MATERIALS PROVIDED »
────────────────────
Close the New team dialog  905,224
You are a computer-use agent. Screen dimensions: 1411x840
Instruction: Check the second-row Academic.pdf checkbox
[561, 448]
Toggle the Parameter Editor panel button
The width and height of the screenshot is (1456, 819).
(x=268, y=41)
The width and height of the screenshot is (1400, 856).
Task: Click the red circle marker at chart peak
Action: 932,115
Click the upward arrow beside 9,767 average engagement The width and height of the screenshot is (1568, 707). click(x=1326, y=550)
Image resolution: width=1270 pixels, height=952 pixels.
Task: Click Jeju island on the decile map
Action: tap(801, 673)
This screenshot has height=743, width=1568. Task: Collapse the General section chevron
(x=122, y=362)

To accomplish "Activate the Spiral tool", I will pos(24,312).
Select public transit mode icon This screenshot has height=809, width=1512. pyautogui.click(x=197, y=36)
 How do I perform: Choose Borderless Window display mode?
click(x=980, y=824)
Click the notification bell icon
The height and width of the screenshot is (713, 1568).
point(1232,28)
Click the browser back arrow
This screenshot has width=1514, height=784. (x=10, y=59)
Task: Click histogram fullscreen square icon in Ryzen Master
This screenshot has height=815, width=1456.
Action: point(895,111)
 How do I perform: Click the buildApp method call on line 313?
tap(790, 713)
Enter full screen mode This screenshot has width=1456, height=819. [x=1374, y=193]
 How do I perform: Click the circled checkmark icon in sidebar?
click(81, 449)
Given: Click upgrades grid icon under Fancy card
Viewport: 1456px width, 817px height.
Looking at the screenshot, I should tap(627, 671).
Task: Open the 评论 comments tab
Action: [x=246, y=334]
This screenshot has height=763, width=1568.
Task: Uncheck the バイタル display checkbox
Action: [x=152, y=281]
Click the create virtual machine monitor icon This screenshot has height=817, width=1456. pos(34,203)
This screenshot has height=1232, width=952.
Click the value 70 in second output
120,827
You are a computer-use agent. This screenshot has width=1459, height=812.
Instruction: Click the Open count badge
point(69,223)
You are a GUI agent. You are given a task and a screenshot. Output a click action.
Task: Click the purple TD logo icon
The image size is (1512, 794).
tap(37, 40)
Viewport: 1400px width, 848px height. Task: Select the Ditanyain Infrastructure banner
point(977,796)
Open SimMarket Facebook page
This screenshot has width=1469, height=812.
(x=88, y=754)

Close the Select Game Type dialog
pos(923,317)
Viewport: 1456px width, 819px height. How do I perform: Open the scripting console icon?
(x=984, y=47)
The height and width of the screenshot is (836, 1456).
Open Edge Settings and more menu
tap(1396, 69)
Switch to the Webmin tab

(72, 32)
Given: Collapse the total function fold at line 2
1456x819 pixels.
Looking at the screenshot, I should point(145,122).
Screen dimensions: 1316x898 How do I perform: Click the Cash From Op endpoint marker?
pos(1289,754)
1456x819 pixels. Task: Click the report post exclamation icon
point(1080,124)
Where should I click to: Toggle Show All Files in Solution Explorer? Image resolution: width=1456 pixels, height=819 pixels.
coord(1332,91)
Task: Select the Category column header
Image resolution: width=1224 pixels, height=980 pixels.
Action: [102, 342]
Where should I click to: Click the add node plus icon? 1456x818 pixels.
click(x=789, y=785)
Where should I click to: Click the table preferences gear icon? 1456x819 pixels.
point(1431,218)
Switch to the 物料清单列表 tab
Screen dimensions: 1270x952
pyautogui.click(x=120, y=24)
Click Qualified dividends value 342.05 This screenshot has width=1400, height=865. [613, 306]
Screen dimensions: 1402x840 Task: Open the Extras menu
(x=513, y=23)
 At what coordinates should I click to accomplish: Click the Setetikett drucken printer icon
────────────────────
Reproduce the whole listing verbatim.

EXPECTED ANSWER »
Close the New team dialog  905,224
You are a computer-use agent. Screen dimensions: 1411x840
Instruction: Check the second-row Academic.pdf checkbox
[561, 448]
Toggle the Parameter Editor panel button
The width and height of the screenshot is (1456, 819).
(x=268, y=41)
The width and height of the screenshot is (1400, 856).
Task: Click the red circle marker at chart peak
Action: 932,115
Click the upward arrow beside 9,767 average engagement The width and height of the screenshot is (1568, 707). click(x=1326, y=550)
Image resolution: width=1270 pixels, height=952 pixels.
Task: Click Jeju island on the decile map
Action: tap(801, 673)
This screenshot has height=743, width=1568. Task: Collapse the General section chevron
(x=122, y=362)

To accomplish "Activate the Spiral tool", I will pos(24,312).
Select public transit mode icon This screenshot has height=809, width=1512. pyautogui.click(x=197, y=36)
 How do I perform: Choose Borderless Window display mode?
click(x=980, y=824)
Click the notification bell icon
The height and width of the screenshot is (713, 1568).
point(1232,28)
Click the browser back arrow
This screenshot has width=1514, height=784. (x=10, y=59)
Task: Click histogram fullscreen square icon in Ryzen Master
This screenshot has height=815, width=1456.
Action: point(895,111)
 How do I perform: Click the buildApp method call on line 313?
tap(790, 713)
Enter full screen mode This screenshot has width=1456, height=819. [x=1374, y=193]
 How do I perform: Click the circled checkmark icon in sidebar?
click(81, 449)
Given: Click upgrades grid icon under Fancy card
Viewport: 1456px width, 817px height.
Looking at the screenshot, I should tap(627, 671).
Task: Open the 评论 comments tab
Action: [x=246, y=334]
This screenshot has height=763, width=1568.
Task: Uncheck the バイタル display checkbox
Action: [x=152, y=281]
Click the create virtual machine monitor icon This screenshot has height=817, width=1456. pos(34,203)
This screenshot has height=1232, width=952.
Click the value 70 in second output
120,827
You are a computer-use agent. This screenshot has width=1459, height=812.
Instruction: Click the Open count badge
point(69,223)
You are a GUI agent. You are given a task and a screenshot. Output a click action.
Task: Click the purple TD logo icon
The image size is (1512, 794).
tap(37, 40)
Viewport: 1400px width, 848px height. Task: Select the Ditanyain Infrastructure banner
point(977,796)
Open SimMarket Facebook page
This screenshot has width=1469, height=812.
(x=88, y=754)

Close the Select Game Type dialog
pos(923,317)
Viewport: 1456px width, 819px height. How do I perform: Open the scripting console icon?
(x=984, y=47)
The height and width of the screenshot is (836, 1456).
Open Edge Settings and more menu
tap(1396, 69)
Switch to the Webmin tab

(72, 32)
Given: Collapse the total function fold at line 2
1456x819 pixels.
Looking at the screenshot, I should point(145,122).
Screen dimensions: 1316x898 How do I perform: Click the Cash From Op endpoint marker?
pos(1289,754)
1456x819 pixels. Task: Click the report post exclamation icon
point(1080,124)
Where should I click to: Toggle Show All Files in Solution Explorer? Image resolution: width=1456 pixels, height=819 pixels.
coord(1332,91)
Task: Select the Category column header
Image resolution: width=1224 pixels, height=980 pixels.
Action: [102, 342]
Where should I click to: Click the add node plus icon? 1456x818 pixels.
click(x=789, y=785)
Where should I click to: Click the table preferences gear icon? 1456x819 pixels.
point(1431,218)
Switch to the 物料清单列表 tab
Screen dimensions: 1270x952
pyautogui.click(x=120, y=24)
Click Qualified dividends value 342.05 This screenshot has width=1400, height=865. [613, 306]
Screen dimensions: 1402x840 Task: Open the Extras menu
(x=513, y=23)
 At what coordinates should I click to accomplish: Click the Setetikett drucken printer icon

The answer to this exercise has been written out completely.